(Reuters) - Birmingham rock icons Black Sabbath fittingly capped a buzzing fortnight in England's second city at the Commonwealth Games closing ceremony on Monday but it may be the last time the multi-sport event makes such a big noise.
Reliable hosts Australia and the country's sports-mad fans will welcome the 2026 Games in the southern state of Victoria but it promises to be a much different affair to the Birmingham bash.
Not unlike this year's hosts, Victoria did not plan to stage the Games as quickly as 2026 but rode in as a white knight to the rescue when no other city bid for them.
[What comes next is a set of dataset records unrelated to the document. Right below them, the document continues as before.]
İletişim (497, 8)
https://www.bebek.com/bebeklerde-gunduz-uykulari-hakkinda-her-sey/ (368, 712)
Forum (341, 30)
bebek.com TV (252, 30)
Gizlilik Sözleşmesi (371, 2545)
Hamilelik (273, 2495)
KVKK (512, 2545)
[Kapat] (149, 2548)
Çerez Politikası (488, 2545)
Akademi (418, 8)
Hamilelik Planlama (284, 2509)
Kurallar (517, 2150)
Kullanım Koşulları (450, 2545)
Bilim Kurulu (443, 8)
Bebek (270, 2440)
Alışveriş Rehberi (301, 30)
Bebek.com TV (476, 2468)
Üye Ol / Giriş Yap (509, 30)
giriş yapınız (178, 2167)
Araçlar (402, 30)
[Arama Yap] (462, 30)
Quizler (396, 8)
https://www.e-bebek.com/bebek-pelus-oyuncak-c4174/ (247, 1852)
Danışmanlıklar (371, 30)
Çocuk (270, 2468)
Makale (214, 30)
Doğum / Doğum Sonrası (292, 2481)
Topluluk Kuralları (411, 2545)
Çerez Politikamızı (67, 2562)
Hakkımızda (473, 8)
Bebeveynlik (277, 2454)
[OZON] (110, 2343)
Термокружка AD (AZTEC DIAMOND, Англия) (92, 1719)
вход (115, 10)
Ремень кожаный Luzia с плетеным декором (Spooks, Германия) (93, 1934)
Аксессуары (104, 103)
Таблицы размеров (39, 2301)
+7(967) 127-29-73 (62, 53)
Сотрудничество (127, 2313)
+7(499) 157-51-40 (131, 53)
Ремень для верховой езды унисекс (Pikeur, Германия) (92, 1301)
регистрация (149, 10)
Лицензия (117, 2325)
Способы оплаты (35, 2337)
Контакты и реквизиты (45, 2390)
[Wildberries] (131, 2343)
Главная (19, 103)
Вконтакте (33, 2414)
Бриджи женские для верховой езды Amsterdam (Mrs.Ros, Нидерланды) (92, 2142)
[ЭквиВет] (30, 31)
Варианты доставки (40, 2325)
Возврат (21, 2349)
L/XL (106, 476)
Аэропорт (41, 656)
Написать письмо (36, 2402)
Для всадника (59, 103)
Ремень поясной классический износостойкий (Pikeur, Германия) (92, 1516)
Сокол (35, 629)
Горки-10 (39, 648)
In a handover during the closing ceremony, Indigenous Australian elders issued a welcome to "Naarm", the Aboriginal name for the land where Melbourne sits.
But barring the opening ceremony, the Games are set to skip the Victoria capital and cultural heart, and scatter the sports across multiple regional centres.
Officials have touted infrastructure improvements and new jobs created in sleepy rural areas among a range of benefits along with themes like meeting diversity and inclusion commitments.
But the disparate nature of the Games may mean they struggle to reproduce the atmosphere and fan engagement that drove Birmingham's success as a singular urban hub.
Other familiar questions will dog the Games through the interim period.
Hosts Australia, who finished top of the medals table in Birmingham, will be certain to push its champions into competition, and most will willingly grab the chance to dominate their sports in front of home fans.
Whether other nations' athletes fancy the long trip Down Under is doubtful, given the profile of the Games struggles to match that of other meets.
The women's 100 metres at Birmingham could have been a showdown between Jamaican trio Elaine Thompson-Herah, Shelly-Ann Fraser-Pryce and Shericka Jackson, but only Thompson-Herah made the trip, with the others preferring a Diamond League meeting in Poland.
The 2018 Gold Coast Games were similarly given a wide berth by world class talent across a number of sports despite the lure of big crowds and shimmering beaches in the Queensland tourist mecca.
The cost of the Games and the dubious legacy benefits espoused by organisers have long drawn criticism, and even the Commonwealth Games Federation concedes that they must downsize to survive.
Organisers have tried to have the Games break from their colonial past but by their nature they remain rooted to the former British Empire and are seen as an anachronism in the post-colonial age.
Even in Australia, one of the Games' staunchest supporters, progressive voices say they should be scrapped for failing to properly address the atrocities committed during colonial times.
Those criticisms are unlikely to fade with time but the Games are likely to plough on regardless.
Like 73-year-old Sabbath frontman Ozzy Osbourne, they can still put on a show even if their best years are well behind them.